Jury nullification has played a significant role
in our nation’s history. It was championed early on by John Hancock
and John Adams and relied on at various points since then to push
back against laws deemed egregious, unjust or simply out of step
with the times. Most recently, jury nullification has become a
popular tactic to thwart laws that mandate harsh punishments for
those convicted of possessing even minimal amounts of marijuana.
For instance, in one case I worked on years ago, a
jury refused to convict a 54-year-old man who had been charged with
possession of marijuana. Prosecutors claimed that a SWAT team,
doing an area-wide land and air sweep, had spotted two marijuana
plants growing in the hollow of a dead tree on the man’s 39-acre
property. Had the man been found guilty, he would have been
sentenced to jail and his 90-year-old mother, blind, deaf and
dependent on him for care, would have had to be institutionalized.
In delivering his closing arguments, the
prosecutor warned the jury that disagreement with the laws
against pot possession and disapproval of police tactics are not
valid reasons to nullify a case. Of course, those are exactly the
reasons why more Americans should opt for nullification.
++++++
◆ **REQUIREMENTS**:
• A. List every number the passage on jury nullification gives, and say what each one describes.
• B. Rewrite the passage on jury nullification starting at "For instance, in" and ending at "opt for nullification.", replacing "SWAT team" with "police unit".
• C. According to the passage on jury nullification, who championed the practice early on?

◆ **SOURCE EXCERPT**:
++++++
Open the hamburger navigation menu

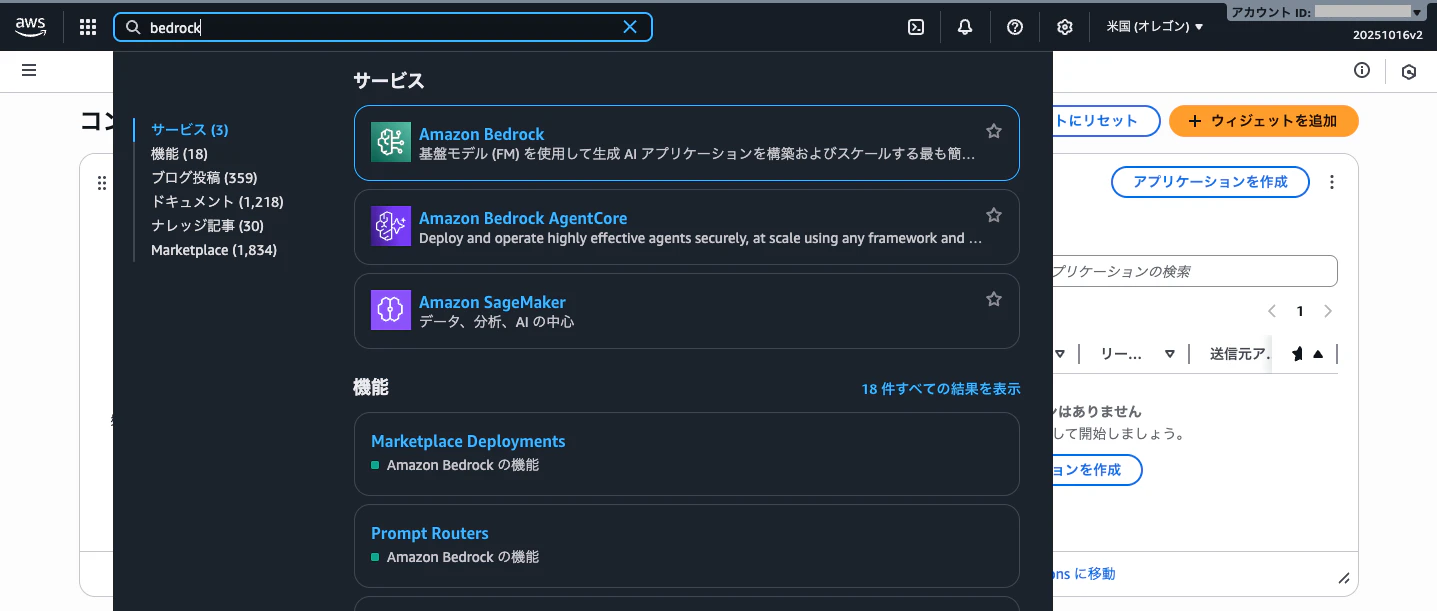coord(29,70)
++++++
◆ **PER-TASK ANSWERS**:
• A.
54: the age of the man charged with possession of marijuana
two: the number of marijuana plants the SWAT team reportedly spotted
39: the size of the man's property, in acres
90: the age of the man's mother

• B.
For instance, in one case I worked on years ago, a
jury refused to convict a 54-year-old man who had been charged with
possession of marijuana. Prosecutors claimed that a police unit,
doing an area-wide land and air sweep, had spotted two marijuana
plants growing in the hollow of a dead tree on the man’s 39-acre
property. Had the man been found guilty, he would have been
sentenced to jail and his 90-year-old mother, blind, deaf and
dependent on him for care, would have had to be institutionalized.
In delivering his closing arguments, the
prosecutor warned the jury that disagreement with the laws
against pot possession and disapproval of police tactics are not
valid reasons to nullify a case. Of course, those are exactly the
reasons why more Americans should opt for nullification.

• C. John Hancock and John Adams